Is this really a Rembrandt or did van Rijn just sign the work of one of his apprentices? Is this really a Koons or did he and the gallerist just get to cash the check? And it gets to be so wild because the fine art market and it’s participants made their choice centuries before Warhol’s factory made it acceptable to talk about, and now all the paint-spattered, charcoal-smeared, my-hand-feels-like-numb-claw, lower-caste artists are solidly rejecting that position. And it’s like, it’s not your fault, but you’re the reason big names in the fine art community even exist. Withhold your artistic labor, your technical skill, and the big names will collapse.

The proletariat doesn’t just own the means of production, they are the means of production.

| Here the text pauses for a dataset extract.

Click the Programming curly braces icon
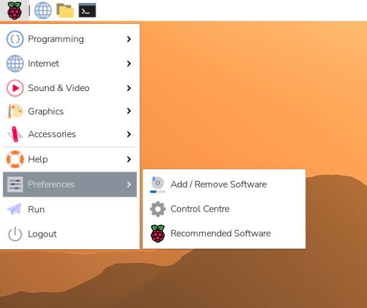Image resolution: width=367 pixels, height=308 pixels. [15, 39]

And people know, but it doesn’t matter because even if 99.99% of the anonymous working artists out there went on strike, a couple hundred people are sure to be willing to bet that this is their chance to transition from nameless assistant to name on the shingle. That could be true to, if they’ve been careful about swiping phone numbers. Seriously, like having the right number is a fine art fundamental. But none of that’s knew.

And not all the threads last long enough to make it to the obvious. When they do though it’s amazing cause you can practically witness both sides just silently mouthing “well… fuck.” See, my position is just make it. Produce. That’s the opposite of consumer culture, producer culture. Like the good stuff that the world is better as a result of, the secret stuff that is created under compulsion because you have to, the terrible stuff that you gotta get out of the way before you get to the real stuff.

Contemporary Art Sucks

If you’ve gone to MoMa or the Tate Modern, hell, if you’ve picked up a recent copy of Art Digest or gotten by clicking about art in Wikipedia you’ve seen some modern art. Chances are you’ve seen it and, even if you didn’t say it you thought, damn that’s terrible. Oh, so and so spent 2 million on it? guess I’ll look again and try and rationalize. Or, maybe you swallowed it whole and just beleive that the capacity to generate a “cost” or end up in a museum or find a space in a gallery is what dictates the worth of an artwork.

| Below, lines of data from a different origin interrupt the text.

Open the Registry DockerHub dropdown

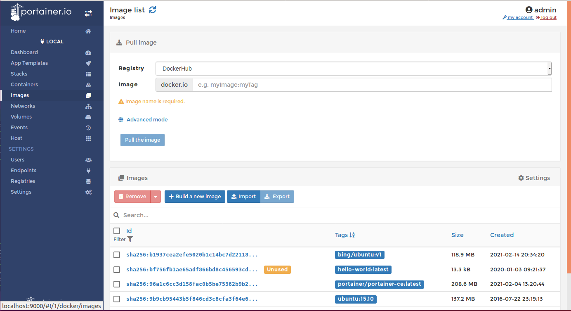coord(353,69)
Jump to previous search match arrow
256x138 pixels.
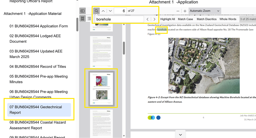click(x=148, y=19)
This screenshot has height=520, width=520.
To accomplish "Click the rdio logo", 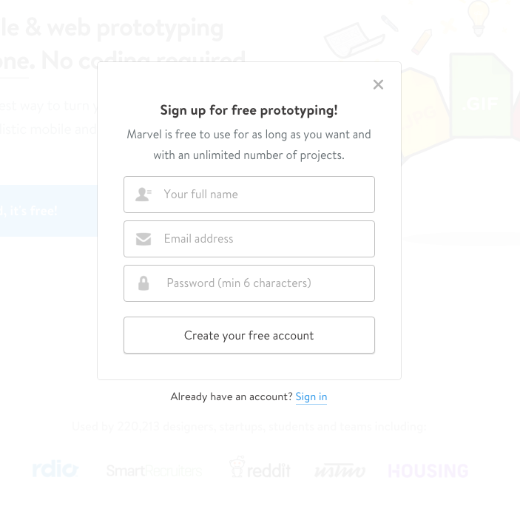I will (x=55, y=469).
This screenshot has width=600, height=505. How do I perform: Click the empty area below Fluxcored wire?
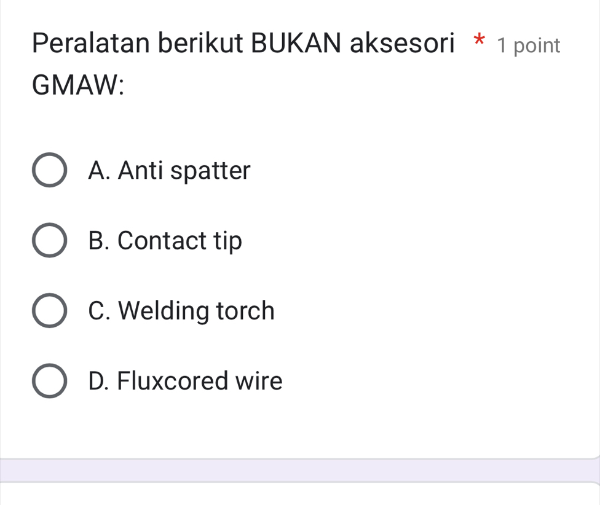pos(300,427)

So, I just ready Julian Spalding’s Con Art and in a effort to hear a cojent argument against that position I read Susie Hodge’s Why Your Five-Year-Old Could Not Have Done That. I was rather disapointed in both. Spalding just seems to accept that his position is correct and doesn’t need any sort of a defense. Hodge on the other hand give you her position in the title, just as Spalding does, and then proceeds to defend her stance in a way that totally disregards it. A more apt title for her work would have been, “Why The Art World Wont Defend Anything by Your Five-Year-Old.”

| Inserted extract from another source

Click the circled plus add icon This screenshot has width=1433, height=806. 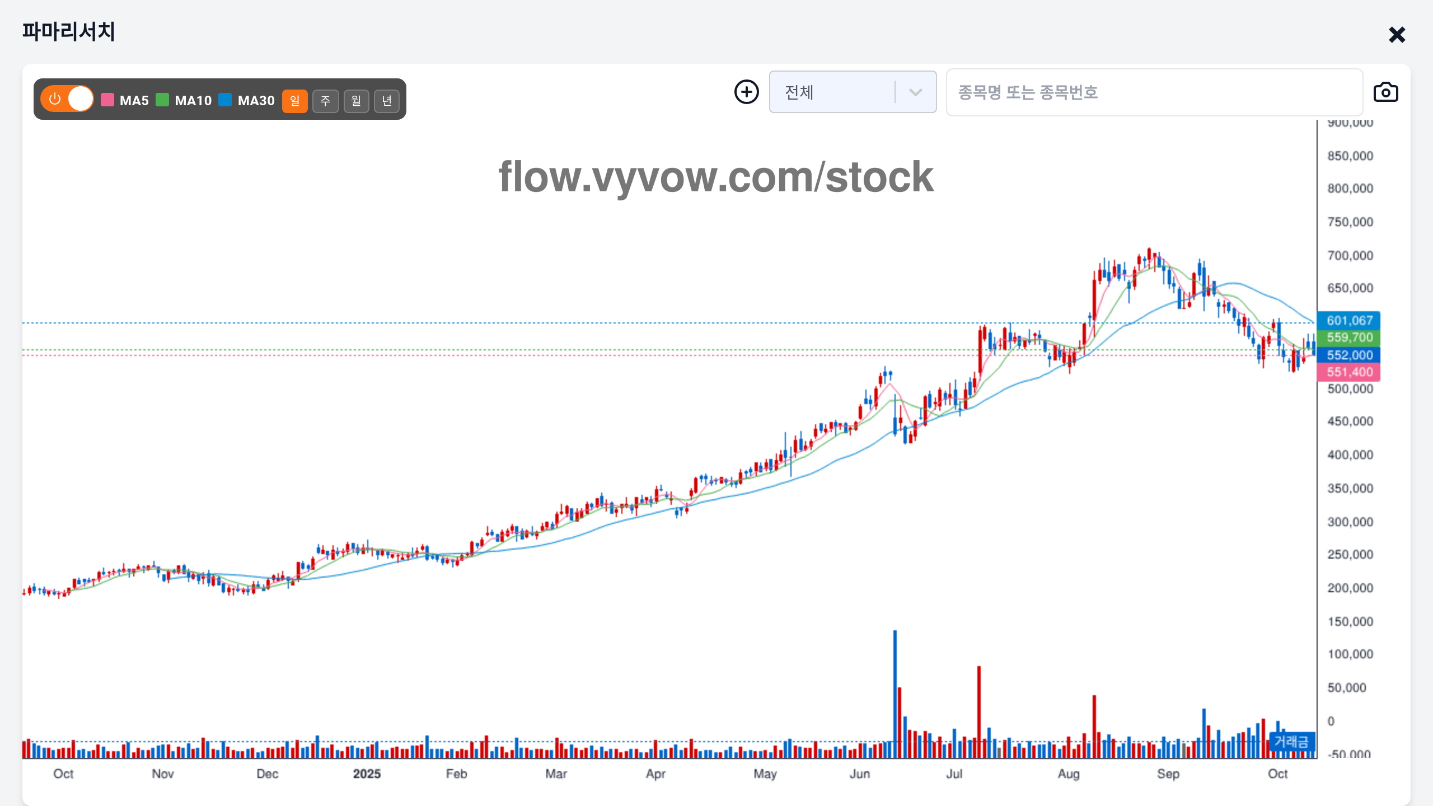click(746, 92)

Spalding’s argument is something along the lines of, and I’ll paraphrase here, “What the hell is wrong with your morons? None of this is any good!”. Hodge’s is “We can bring all kinds of context to the analysis of this Unmade Bed or Uncarved Block so it’s deffinately worth a bunch of recognition and museum space.” I think their both wrong. I think they’re both looking at the wrong thing. I think this because terrible movies get made all the time and no one has any problem speaking up and saying they’re terrible.

Take Gigli. This is a movie that ends up on all kinds of worst movie ever lists. It had stars who people liked, Ben Affleck and Jennifer Lopez, and a budget of $75.6 million dollars. It made $7.3 million. If you invested $11.00 in making it, you got a dollar back on that investment and lost ten. The public at large and professional critics have no trouble at all panning the film. Why desparage Gigli but not the most expensive photo ever sold, a useless, photoshopped travesty called Rhein II?

Well, to sell Rhein II for $4.3 million one only had to briefly convince a few dozen high net worth idiots in an auction house that it was any good. In order to make a profit on Gigli you’d have to convince the public at large. Look at it this way, the fact Gigli got made is proof you can convice a few wealthy people that shit (even if it isn’t canned) is art that’s valuable. That it made no money to speak of is proof you can’t convince the world.

Oddly enough, everyone in the art world probably knows this. Everyone. It’d be hillarious, if it wasn’t so sad.